Being is Love, flowing from the bosom of the Trinity as a pure gift and constituting each and every one of us, in our inmost identity, in relationship with the God who loves us and who holds us in existence. Within this pure gift of our being, our existence given to us by God, we are also entrusted to one another in relationship. Therefore relationship, gift, and communion is not an accidental or secondary add-on to our being, but rather what lies at the very core of our existence. Love and communion indeed lies at the inner core of all things that exist, marked with the impress of God’s own hand, with the seal of the love of the Trinity, who is an eternal Community of Persons in perfect intimacy. Yes, in the last analysis the whole of our existence, all of being, is a pure gift of eternal Love, from the bosom of the Trinity. What is real is Love. Love is identical with Being.
Understanding reality as an order of love has profound implications. Among these are that being is a gift, and our proper response to being is in the first place one of receptivity and gratitude. If we do not respond to the cosmos in this way, it is because in some sense we have been “coached out of it”— by our culture, perhaps, or by our own choices and habits. Another implication of the idea of being-as-love is that being is intrinsically relational, not individualistic. The individual is real, to be sure, but included within individuality, and lying at its core, is relationality—to God, to whom the individual is constitutively related as a created thing is to its creator, and to others, to whom the individual is related through a common relationship to God. In short, neither receptivity nor relationality [the persons inherent openness to relationship, and constitution through relationship] are concepts that we can “add on,” even in abstraction, to a self-subsisting, not related individual of the sort imagined by liberal thinkers. Ontologically speaking, before he is anything else the person is a gift and exists in relation. Receptivity, rooted in giftedness, and relationality are constitutive of the human being, and indeed of all being. (Jeremy Beer, “Philosopher of Love,” in The American Conservative, February 20, 2013)
It is because our world has forgotten our rootedness in Love, the fact that our whole existence is a gift of pure Love, that it thinks freedom and happiness lie, not in acceptance of the gift of existence, the childlike welcoming of the gift of Love coming to us at every moment, but in the cutting-off of ourselves from this. It seeks freedom rather in the effort to create our own “reality” from inside the narrowness of our own isolated self. To heal culture, therefore, the most important thing is that we regain the ability to see the face of Love shining from the depths of every being, to welcome the Love of God approaching us in all of reality, and to joyfully embrace this and to allow it to expand our hearts in its own beauty.
So how, concretely, can we respond to the disorders of our contemporary culture, divorced as it is from the truth of Being as Love, as the overflowing gift of God seeking to draw us into intimate communion with himself and with one another? We could say that it occurs in a twofold movement: a movement toward God—and toward the depth of what is real, toward authentic interpersonal communion—and also a movement toward the many persons in our world who are lost and estranged from all that gives freedom and life. The first is the “not of this world” spoken of by Christ, and the second is the “in the world.” We are not of this world, destined for the fullness of intimacy that awaits us at the end of time, and which is already implanted as a seed in the heart of our existence; but this very seed should be sheltered, fostered, and shared with those who are “in the world” so that they may participate in the mystery that is at work transforming our world from the inside.

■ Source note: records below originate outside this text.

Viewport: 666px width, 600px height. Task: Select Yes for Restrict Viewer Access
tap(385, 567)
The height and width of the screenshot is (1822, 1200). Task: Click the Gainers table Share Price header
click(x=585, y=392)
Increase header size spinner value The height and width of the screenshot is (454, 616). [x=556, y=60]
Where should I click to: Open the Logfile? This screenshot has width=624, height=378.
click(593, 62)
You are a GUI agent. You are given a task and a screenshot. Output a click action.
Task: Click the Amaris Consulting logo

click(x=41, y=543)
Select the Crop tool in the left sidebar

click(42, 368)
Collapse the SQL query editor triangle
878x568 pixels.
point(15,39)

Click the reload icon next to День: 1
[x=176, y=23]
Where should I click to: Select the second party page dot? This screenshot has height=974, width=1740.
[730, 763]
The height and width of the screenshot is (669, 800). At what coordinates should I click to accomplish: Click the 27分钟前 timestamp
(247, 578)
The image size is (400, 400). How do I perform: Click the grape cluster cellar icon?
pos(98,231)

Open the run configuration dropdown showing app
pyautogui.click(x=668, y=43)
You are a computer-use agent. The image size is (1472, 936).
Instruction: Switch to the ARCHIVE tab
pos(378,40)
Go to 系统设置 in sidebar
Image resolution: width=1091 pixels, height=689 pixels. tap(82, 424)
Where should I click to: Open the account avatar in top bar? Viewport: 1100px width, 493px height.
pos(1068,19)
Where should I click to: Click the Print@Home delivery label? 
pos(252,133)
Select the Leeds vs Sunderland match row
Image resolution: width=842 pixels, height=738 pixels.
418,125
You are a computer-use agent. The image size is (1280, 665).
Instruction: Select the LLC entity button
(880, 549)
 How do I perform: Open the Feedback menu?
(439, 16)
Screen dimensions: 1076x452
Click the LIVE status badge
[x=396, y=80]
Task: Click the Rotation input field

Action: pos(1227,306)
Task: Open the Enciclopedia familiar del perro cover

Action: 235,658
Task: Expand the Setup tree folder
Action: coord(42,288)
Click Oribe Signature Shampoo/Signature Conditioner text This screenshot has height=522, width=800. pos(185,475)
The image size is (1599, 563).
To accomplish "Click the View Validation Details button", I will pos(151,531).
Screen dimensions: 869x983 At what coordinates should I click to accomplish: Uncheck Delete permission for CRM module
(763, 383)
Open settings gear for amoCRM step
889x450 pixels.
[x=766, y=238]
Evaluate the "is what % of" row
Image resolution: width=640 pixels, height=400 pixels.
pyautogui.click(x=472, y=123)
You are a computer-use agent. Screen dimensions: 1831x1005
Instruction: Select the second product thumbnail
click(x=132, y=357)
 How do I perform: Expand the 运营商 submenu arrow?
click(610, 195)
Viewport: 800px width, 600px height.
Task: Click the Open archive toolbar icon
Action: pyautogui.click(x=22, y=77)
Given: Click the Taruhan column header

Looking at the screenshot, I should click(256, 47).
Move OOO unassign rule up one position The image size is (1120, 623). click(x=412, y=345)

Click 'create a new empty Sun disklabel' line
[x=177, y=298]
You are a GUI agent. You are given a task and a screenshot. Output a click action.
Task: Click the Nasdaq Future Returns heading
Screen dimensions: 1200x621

We are invited to “withdraw” from the destructive influences of our contemporary culture, from all that militates against truth, goodness, and beauty, from the “world” in the negative sense. In a word, we are to withdraw from all false and destructive ways of thinking, feeling, and acting—all that is not in complete harmony with the beauty of the Gospel. In doing this, we are to foster authentic culture, “sub-cultures” we could say, in our Church (who is, remember, the home of communion, and thus of authentic culture), in our parishes, in our families, in communal institutions or “spiritual families” that lie in radical embracing of evangelical truth, living in the intimate sharing and joyful communion that God’s Love alone makes possible. These cultures, these communities, can be a real “leaven” in the midst of society, and have a magnetic pull, lifting up the rest of the world closer to God—for truth, goodness, beauty, love, and intimacy have a spontaneously magnetic and attractive effect. Indeed, true love, true prayer, true communion, even if it is not seen visibly, has an invisible spiritual effect (in the mystery of the communion of saints) in drawing others closer to God.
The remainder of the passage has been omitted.